Dryad Maritime: Ocean Ambush “Game Changer”

August 11, 2014

Ian Millen
Ian Millen

In the early hours of Saturday 9th August 2014, the radar of a product tanker transiting south, 200 nautical miles off the Nigerian shoreline detected a probable pirate mother ship lying in wait close to its track.

 

Shortly after detecting the vessel, the crew was engaged by several bursts of automatic gunfire from up to three pirate boats. The pirates then made an unsuccessful attempt at boarding the vessel from the stern. Dryad Maritime warn that the range at which this attack took place, some 200 nautical miles offshore, and the tactics employed are more commonly associated with Somali piracy methods than those seen in the Gulf of Guinea.

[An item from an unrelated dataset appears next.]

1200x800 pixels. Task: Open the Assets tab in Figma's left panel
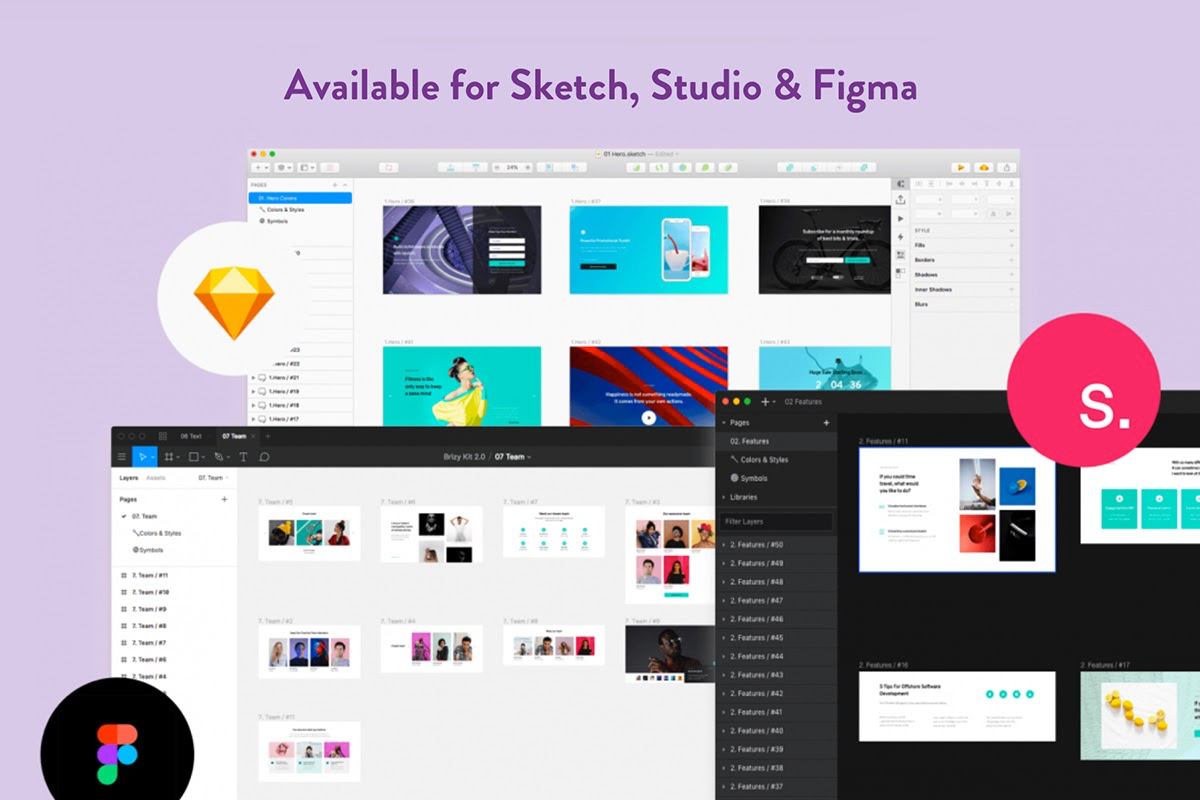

Ian Millen, Chief Operating Officer, Dryad Maritime; “The attempted boarding of a vessel underway, especially at night and this far out in open seas, is a tactic more usually associated with highly motivated Somali pirates, and only then on a small number of occasions. Whilst we have seen similar attacks on vessels off the Niger Delta up to 160 nautical miles out, these have been crew kidnap incidents.  It is unusual to see an attempted hijack of an underway tanker at such ranges from the shore and the numbers of craft involved suggest that this was an attempt at cargo theft.  This could be a real game changer for this specific type of crime if repeated; one that would match the strategic shock earlier in the year when a tanker, MT Kerala, was snatched from an anchorage off Angola”.

As a result of the attack, Dryad Maritime have issued an immediate advisory to ship operators transiting the area. Dryad’s team of analysts predict that the incident could signal a step change in terms of both pirate capability and tactics and a development that regional forces would be unlikely to be able to deal with.

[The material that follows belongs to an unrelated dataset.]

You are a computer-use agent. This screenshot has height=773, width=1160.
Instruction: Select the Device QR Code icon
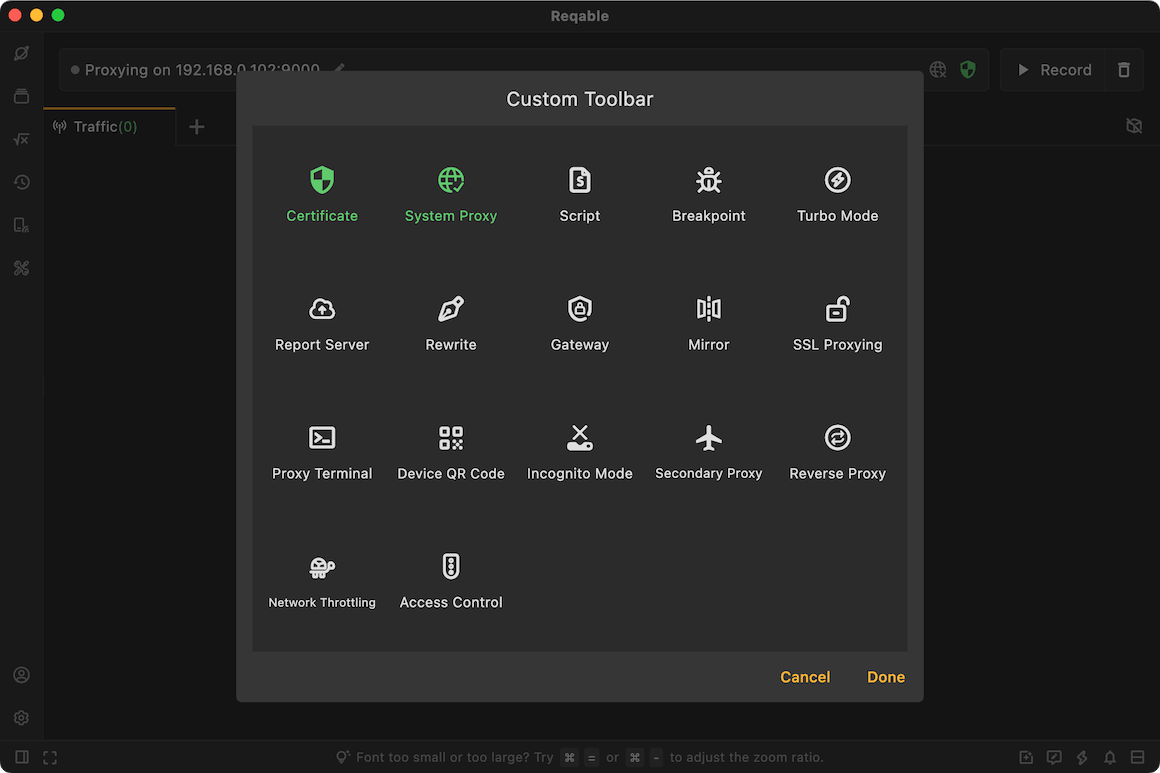coord(451,437)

“It would be easy to characterise this event as just another statistic in the story of Gulf of Guinea maritime crime, but to do so would be missing one very significant point – the open ocean nature of what looks like an intelligence-led operation. The victim vessel was in transit between a Gulf of Guinea port and a destination further south. If the departure and destination ports were known, and the mother ship had a suitable equipment fit, it is possible that the pirates could sit along the likely route and intercept the vessel whilst underway.  With the amount of data shared on maritime movements, it is even conceivable that the ship’s passage plan could have fallen into the wrong hands, making this an even simpler criminal mission,” added Ian.

On this occasion, the vessel was both well prepared and alert and implemented anti-piracy drills; both ship and crew are reported as safe, however the whereabouts of the criminals, skiffs and mother ship are still unknown.